TLDR
- Ionis Pharmaceuticals stock dropped nearly 20% after its Phase 3 CARDIO-TTRansform trial for eplontersen failed to meet its primary endpoint
- Partner AstraZeneca also fell roughly 9% on the news
- The drug showed no benefit in patients already taking a stabilizer medication, which made up the majority of trial participants
- A subgroup of patients not on stabilizers showed a 29% risk reduction, offering a partial positive
- Rival drugmakers Alnylam and BridgeBio surged double digits on the news, as a key competitor appears removed from the ATTR-CM space
Ionis Pharmaceuticals (IONS) stock dropped around 17-20% on Thursday after the company and partner AstraZeneca (AZN) announced that their Phase 3 CARDIO-TTRansform trial for eplontersen failed to meet its primary endpoint.
Ionis Pharmaceuticals, Inc., IONS
The trial tested whether eplontersen could reduce the risk of heart-related deaths and repeat cardiovascular events in patients with transthyretin-mediated amyloid cardiomyopathy (ATTR-CM) compared to a placebo over 140 weeks. It did not.
IONS was trading down roughly 17.59% on Thursday. That extends a year-to-date loss of 11.78%, though the stock is still up about 99% over the past 12 months.
U.S.-listed AstraZeneca stock fell around 9% on the same news, reflecting how much both companies had riding on this outcome.
The trial enrolled a patient population where 57% were already on a stabilizer drug at the start, with another 24% starting one during the study. In that context, eplontersen showed no treatment effect. That’s a problem, because stabilizer use has become the norm in clinical practice.
Where It Did Work — And Why That May Not Be Enough
There was a silver lining. In patients who were not on a stabilizer drug, eplontersen showed a 29% reduction in the combined risk of cardiovascular death and repeat events. The drug also produced strong, sustained reductions in transthyretin protein levels and hit several secondary endpoints.

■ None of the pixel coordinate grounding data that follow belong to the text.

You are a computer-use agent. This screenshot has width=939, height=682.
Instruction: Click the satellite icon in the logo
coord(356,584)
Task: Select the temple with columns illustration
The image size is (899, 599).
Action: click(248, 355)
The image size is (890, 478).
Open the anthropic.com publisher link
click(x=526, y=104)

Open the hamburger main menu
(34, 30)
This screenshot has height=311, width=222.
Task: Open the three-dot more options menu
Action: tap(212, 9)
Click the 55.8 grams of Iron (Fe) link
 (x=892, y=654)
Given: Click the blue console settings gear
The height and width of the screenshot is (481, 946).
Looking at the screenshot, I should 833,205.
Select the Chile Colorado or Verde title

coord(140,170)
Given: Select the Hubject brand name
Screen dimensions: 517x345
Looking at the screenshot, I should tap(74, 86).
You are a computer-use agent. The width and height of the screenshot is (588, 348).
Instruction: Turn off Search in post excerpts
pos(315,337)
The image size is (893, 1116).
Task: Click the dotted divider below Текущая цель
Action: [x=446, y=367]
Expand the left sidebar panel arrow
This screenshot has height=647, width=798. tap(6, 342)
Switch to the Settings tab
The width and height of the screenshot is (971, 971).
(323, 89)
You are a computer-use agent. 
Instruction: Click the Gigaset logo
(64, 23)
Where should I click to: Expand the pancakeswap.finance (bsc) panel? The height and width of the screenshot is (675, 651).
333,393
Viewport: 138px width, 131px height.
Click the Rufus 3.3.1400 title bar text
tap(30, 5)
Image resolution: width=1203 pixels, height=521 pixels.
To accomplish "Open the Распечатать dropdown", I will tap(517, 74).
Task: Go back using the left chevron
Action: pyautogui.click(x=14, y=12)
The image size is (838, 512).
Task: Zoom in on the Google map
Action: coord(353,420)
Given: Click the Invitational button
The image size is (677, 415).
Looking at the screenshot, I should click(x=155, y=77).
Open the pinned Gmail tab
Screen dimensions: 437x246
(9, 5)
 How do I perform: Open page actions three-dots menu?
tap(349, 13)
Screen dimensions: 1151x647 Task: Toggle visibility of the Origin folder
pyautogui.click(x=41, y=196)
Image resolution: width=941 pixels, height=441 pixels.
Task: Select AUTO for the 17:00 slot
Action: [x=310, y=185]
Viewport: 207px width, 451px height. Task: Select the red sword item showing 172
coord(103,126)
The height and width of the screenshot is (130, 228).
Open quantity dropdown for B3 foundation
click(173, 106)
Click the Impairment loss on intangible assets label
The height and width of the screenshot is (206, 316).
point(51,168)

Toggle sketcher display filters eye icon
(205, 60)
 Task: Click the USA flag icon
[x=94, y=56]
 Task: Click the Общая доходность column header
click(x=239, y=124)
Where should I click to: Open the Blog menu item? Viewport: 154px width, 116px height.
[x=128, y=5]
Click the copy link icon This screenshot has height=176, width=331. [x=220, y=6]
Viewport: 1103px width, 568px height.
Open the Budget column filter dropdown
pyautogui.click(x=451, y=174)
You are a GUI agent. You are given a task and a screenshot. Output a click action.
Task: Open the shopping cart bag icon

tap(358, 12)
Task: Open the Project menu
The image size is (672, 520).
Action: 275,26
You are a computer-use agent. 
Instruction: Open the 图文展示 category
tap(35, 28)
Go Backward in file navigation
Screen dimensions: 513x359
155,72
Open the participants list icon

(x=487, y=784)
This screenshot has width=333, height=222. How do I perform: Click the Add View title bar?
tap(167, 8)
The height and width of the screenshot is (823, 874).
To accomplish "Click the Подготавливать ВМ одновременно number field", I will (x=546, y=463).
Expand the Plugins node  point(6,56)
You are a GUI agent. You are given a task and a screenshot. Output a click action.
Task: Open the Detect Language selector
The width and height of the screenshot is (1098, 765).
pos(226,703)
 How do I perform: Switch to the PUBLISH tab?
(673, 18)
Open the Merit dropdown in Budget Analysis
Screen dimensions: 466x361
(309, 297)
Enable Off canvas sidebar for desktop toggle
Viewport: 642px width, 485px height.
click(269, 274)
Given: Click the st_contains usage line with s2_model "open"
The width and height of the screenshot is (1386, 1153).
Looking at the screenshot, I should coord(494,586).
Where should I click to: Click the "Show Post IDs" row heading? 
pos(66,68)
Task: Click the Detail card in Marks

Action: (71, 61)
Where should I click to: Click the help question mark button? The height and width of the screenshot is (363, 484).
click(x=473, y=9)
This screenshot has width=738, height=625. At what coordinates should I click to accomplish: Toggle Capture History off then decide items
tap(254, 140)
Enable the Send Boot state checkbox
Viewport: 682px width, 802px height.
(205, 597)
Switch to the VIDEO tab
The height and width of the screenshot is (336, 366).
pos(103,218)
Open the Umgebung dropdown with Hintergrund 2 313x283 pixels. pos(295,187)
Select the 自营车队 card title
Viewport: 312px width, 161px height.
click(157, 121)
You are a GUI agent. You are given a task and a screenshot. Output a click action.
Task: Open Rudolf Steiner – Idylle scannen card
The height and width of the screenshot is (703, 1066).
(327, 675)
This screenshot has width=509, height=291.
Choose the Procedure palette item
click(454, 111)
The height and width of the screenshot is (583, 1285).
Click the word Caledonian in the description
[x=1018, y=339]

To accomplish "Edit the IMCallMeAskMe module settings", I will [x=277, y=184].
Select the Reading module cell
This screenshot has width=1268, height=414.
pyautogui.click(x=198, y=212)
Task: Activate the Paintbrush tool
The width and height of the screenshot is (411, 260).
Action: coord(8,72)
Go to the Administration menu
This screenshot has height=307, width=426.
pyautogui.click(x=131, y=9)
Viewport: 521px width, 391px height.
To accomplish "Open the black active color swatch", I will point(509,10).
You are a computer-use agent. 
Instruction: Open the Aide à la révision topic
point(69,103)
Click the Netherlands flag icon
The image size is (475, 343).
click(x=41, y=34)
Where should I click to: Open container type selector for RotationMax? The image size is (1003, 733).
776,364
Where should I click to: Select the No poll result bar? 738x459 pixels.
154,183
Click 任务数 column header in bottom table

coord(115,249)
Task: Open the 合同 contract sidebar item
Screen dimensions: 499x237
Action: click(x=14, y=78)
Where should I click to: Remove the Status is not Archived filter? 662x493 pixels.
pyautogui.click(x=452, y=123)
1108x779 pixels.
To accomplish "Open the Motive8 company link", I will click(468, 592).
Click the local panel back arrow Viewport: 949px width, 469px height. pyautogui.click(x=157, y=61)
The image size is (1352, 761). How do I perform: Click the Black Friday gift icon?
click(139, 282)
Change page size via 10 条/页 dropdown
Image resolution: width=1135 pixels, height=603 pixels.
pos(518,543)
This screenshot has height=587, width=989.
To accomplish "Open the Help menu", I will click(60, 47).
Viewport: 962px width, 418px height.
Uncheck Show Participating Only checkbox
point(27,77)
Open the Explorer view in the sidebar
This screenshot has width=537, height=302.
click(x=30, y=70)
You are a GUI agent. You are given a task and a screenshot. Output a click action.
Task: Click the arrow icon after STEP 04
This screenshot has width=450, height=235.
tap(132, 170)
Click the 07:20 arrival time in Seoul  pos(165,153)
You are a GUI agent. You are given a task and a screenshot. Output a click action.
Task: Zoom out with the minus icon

But analysts weren’t buying the partial win as a path forward. Stifel’s Paul Matteis wrote that “trying to approach regulators here on these data would seem like a stretch.” Neither Ionis nor AstraZeneca announced plans to seek regulatory approval or run a follow-up study.
CEO Brett Monia acknowledged the disappointment, pointing to the shifting treatment landscape where more patients now start on stabilizers before entering trials. The full dataset will be presented at the European Society of Cardiology Congress in August 2026.
For Ionis specifically, the failure cuts off expected profit-sharing, royalties, and future milestone payments tied to eplontersen’s success in heart disease.
Rivals Move Higher as Competition Thins
Alnylam Pharmaceuticals and BridgeBio both jumped double digits on Thursday. With eplontersen’s future in ATTR-CM now in doubt, Alnylam’s Amvuttra looks set to hold its position as the only RNA-silencing therapy in the space.
Stifel’s Matteis called it “a huge positive” for Amvuttra. Pfizer’s Vyndamax, already the market leader with over $6 billion in sales last year, also stands to benefit from one fewer competitor.
Jefferies analyst Michael Leuchten said the bigger issue for AstraZeneca isn’t the revenue miss — it’s the credibility hit. The company had gone into the readout with high confidence. “AstraZeneca is meant to be able to have exceptionally good trial design ability,” he noted.
Wall Street’s consensus on IONS heading into Thursday was Strong Buy, with an average price target of $104.61. Those ratings are likely to be revised.
Trading volume in IONS hit around 3 million shares on Thursday, well above the three-month daily average of 1.86 million.